Who Maintains the Property Today?
The Fort Collier Civil War Center, Inc. is a non-profit organization dedicated to the preservation of the earthworks at Fort Collier Civil War site in Winchester, Virginia.
In the 1997 Winchester-Frederick County Battlefield Network Plan, Fort Collier is listed as one of three Civil War sites in the Winchester-Frederick County area that are in critical need of preservation. The Fort Collier Civil War Center, a non-profit organization with a membership of over 200 donors and an active Board of Directors, was formed as a result of the immediate threats to the Fort Collier site by encroaching industrial development. The FCCWC purchased the 10-acre Fort Collier tract on April 1, 2002. Purchase was made possible through private donations totaling approximately $295,000 and approximately $176,000 in grants.

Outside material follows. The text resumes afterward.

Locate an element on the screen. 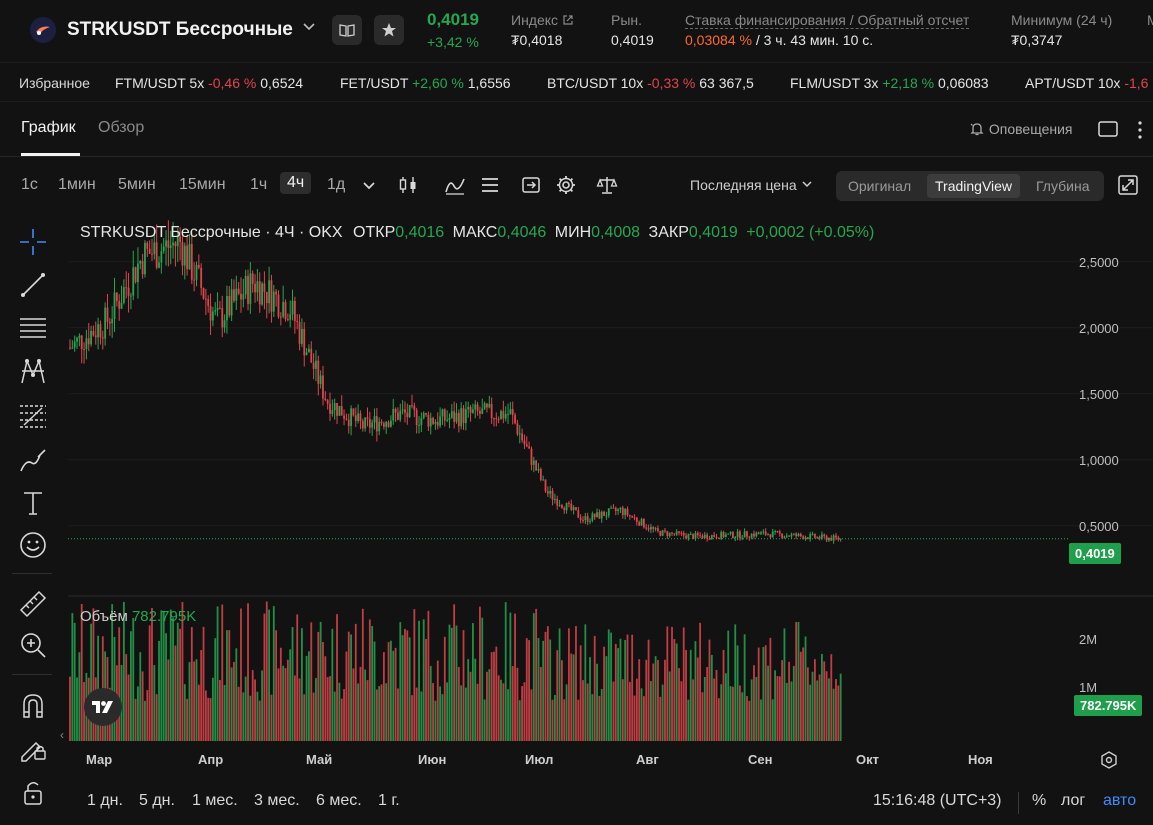 This screenshot has height=825, width=1153. funding-label: Ставка финансирования / Обратный отсчет is located at coordinates (828, 20).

The need to preserve this site in particular can be appreciated not merely in reference to the Third Battle of Winchester or the larger campaigns waged by both armies in the Shenandoah Valley of Virginia, but also in the context of the effects of the war upon a large civilian population center. Fort Collier was constructed by Confederate forces in 1861 as a deterrent to attackers of Winchester, as the city had become the center of the Confederate military leaders’ strategy to hold a front line against Federal incursion into the state. Harpers Ferry was considered indefensible – an opinion borne out during the war. Winchester, then, became a center of operations for the Confederacy, which disputed its control with Federal forces so often that the city changed hands over 70 times during the course of the war. Fort Collier, although seeing action only in the Third Battle of Winchester, stood imposingly throughout the war as a deterrent to attackers and a reminder to civilians of the position in which their city had been placed by circumstances beyond their control. Winchester was transformed for almost the entire duration of the war to a city on the front line – attacked and occupied by both armies until the culminating Third Battle of Winchester, when the city fell back under Union control for good.